Seçilen Bölüm ->
Havada hareket etmekte olan LIDAR sensörünün 3 boyutlu konumunun belirlenmesi, yeryüzündeki bir veya daha fazla referans istasyonundan rölatif‐kinematik konumlama yöntemine göre GPS ölçmelerine dayalı olarak yapılmaktadır. Referans alınan nokta veya noktaların hassas konumları jeodezik GPS ağı sıklaştırma çalışmasıyla istenilen koordinat sisteminde cm doğrulukla belirlenmektedir. Referans noktalarında ve gezici konumda bulunan hava aracında ölçü boyunca toplanan eş zamanlı GPS kod ve taşıyıcı faz ölçülerinin birlikte değerlendirilmesi sonucu, hareket halindeki LIDAR sensörünün
üç boyutlu konumu kinematik olarak belirlenmektedir. Elde edilen konumlama doğruluğu birkaç cm düzeyindedir. Bu yöntemin yanında, GPS/GNSS konum belirlemede geliştirilen Ağ‐RTK ve PPP (Precise Point Positioning) Hassas Nokta Konumlama gibi yeni yöntemler de LIDAR tekniği için ölçü sonrası değerlendirmede kullanılabilir yöntemlerdir. Bu yöntemler kullanılarak, cm doğruğunda nokta konumları elde edilmektedir. GPS ile elde edilen yükseklikler elipsoidal yükseklikler olduğundan hassas geoid yükseklikleri kullanılarak ortometrik yüksekliklere, yani ortalama deniz yüzeyinden olan yüksekliklere dönüşüm gerçekleşmektedir. Sonuçta, navigasyon verisi olarak ölçü başlangıcından sonuna kadar belirli zaman aralıklarında LIDAR sensörünün enlem, boylam ve yüksekliği belirlenmiş olmaktadır. Şekil 3.1’ de, LIDAR verisi toplama sistemi alt bileşenleri ile birlikte gösterilmiştir.

Verilen Malzeme ->

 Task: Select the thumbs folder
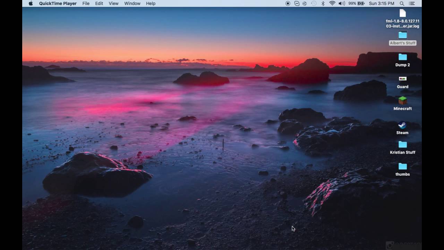[402, 169]
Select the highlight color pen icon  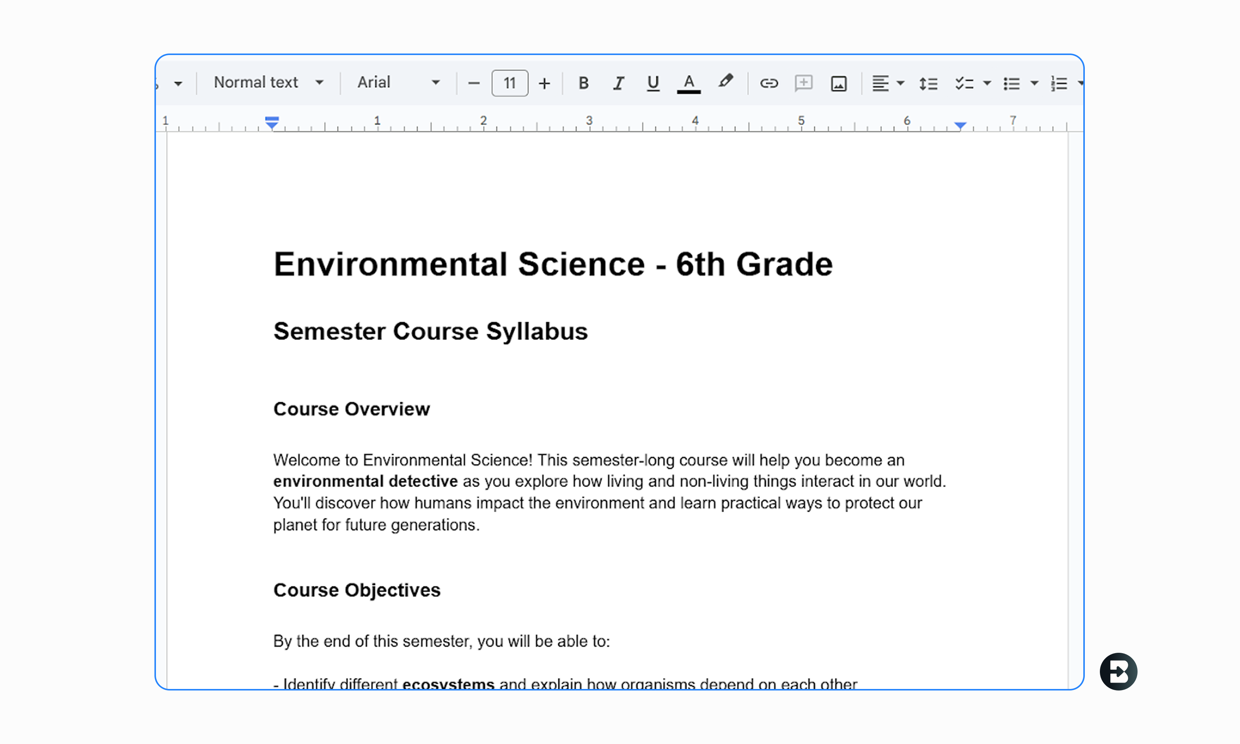[725, 82]
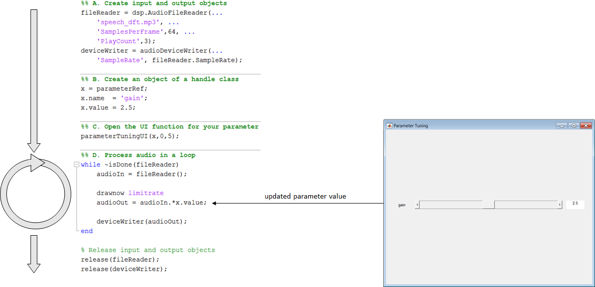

Yapılacak Alıştırmalar ->
A: LIDAR konumlama metninde "Havada hareket etmekte olan LIDAR sensörünün" diye başlayan paragrafı temel bilgilerini koruyarak madde madde yeniden yazın.
B: LIDAR konumlama metnine göre, GPS ile elde edilen yükseklikler hangi tür yüksekliklerdir?
C: LIDAR konumlama metnini son cümlesinden itibaren sürdürün.

Yanıtlar ->
A:
- Havadaki LIDAR sensörünün 3 boyutlu konumu, yerdeki bir veya daha fazla referans istasyonundan yapılan GPS ölçmelerine dayanır ve rölatif‐kinematik konumlama yöntemiyle belirlenir.
- Referans noktalarının konumları, jeodezik GPS ağı sıklaştırma çalışmasıyla istenen koordinat sisteminde cm doğrulukla belirlenir.
- Referans noktalarında ve hava aracında eş zamanlı toplanan GPS kod ve taşıyıcı faz ölçüleri birlikte değerlendirilir. Böylece sensörün konumu kinematik olarak ve birkaç cm doğrulukla bulunur.
- Ağ‐RTK ve PPP (Hassas Nokta Konumlama) gibi yeni yöntemler de ölçü sonrası değerlendirmede kullanılabilir ve cm doğruluğunda sonuç verir.
- GPS'ten elde edilen elipsoidal yükseklikler, hassas geoid yükseklikleriyle ortometrik yüksekliklere, yani ortalama deniz yüzeyinden olan yüksekliklere dönüştürülür.
- Sonuçta, ölçünün başından sonuna kadar belirli zaman aralıklarında sensörün enlem, boylam ve yüksekliği navigasyon verisi olarak elde edilir.
- LIDAR verisi toplama sistemi ve alt bileşenleri Şekil 3.1'de gösterilmiştir.

B: Elipsoidal yüksekliklerdir.

C:
LIDAR Veri Toplama Sistemi
GPS Verileri INS Verileri Lazer Tarama Verileri Referans Noktasının Konumlanması Hava Aracının Navigasyonu Kinematik Konum Navigasyon ve INS Verilerinin Kombinasyonu Nav‐INS ile Lazer Tarama Verilerinin Kombinasyonu Jeodezik Ağ Sıklaştırması Koordinat Dönüşümleri Ham LIDAR Verisi İlk ve Son Yansıyan Lazer Pulslarının Ayrılması/Sınıflandırılması Filtreleme‐Enterpolasyon‐Gridleme İşlemleri Sayısal Arazi Modeli ve Sayısal Yükseklik Modeli Oluşturulması Şekil 3. 1 LIDAR verilerinden SYM’ ye geçiş süreci
Lazer ölçme sistemi ise gönderici, alıcı, kontrol birimi ve tarama aynasına sahiptir. Lazer tarama birimi hava aracı uçuş hattı üzerinde hareket ederken, tarama aynası tarafından lazer ışını pulsunu göndermekte ve lazer pulslarının tarama açısını ölçmekte, IMU verisi ile kombine ederek her bir lazer pulsunun açısal dönüklüğünü tespit etmektedir. Ayrıca lazer sensörü, gönderilen ve yüzeyden yansıdıktan sonra geri dönen lazer pulslarının seyahat süresini ölçmekte ve bunları lazer uzunluk verisine dönüştürmektedir.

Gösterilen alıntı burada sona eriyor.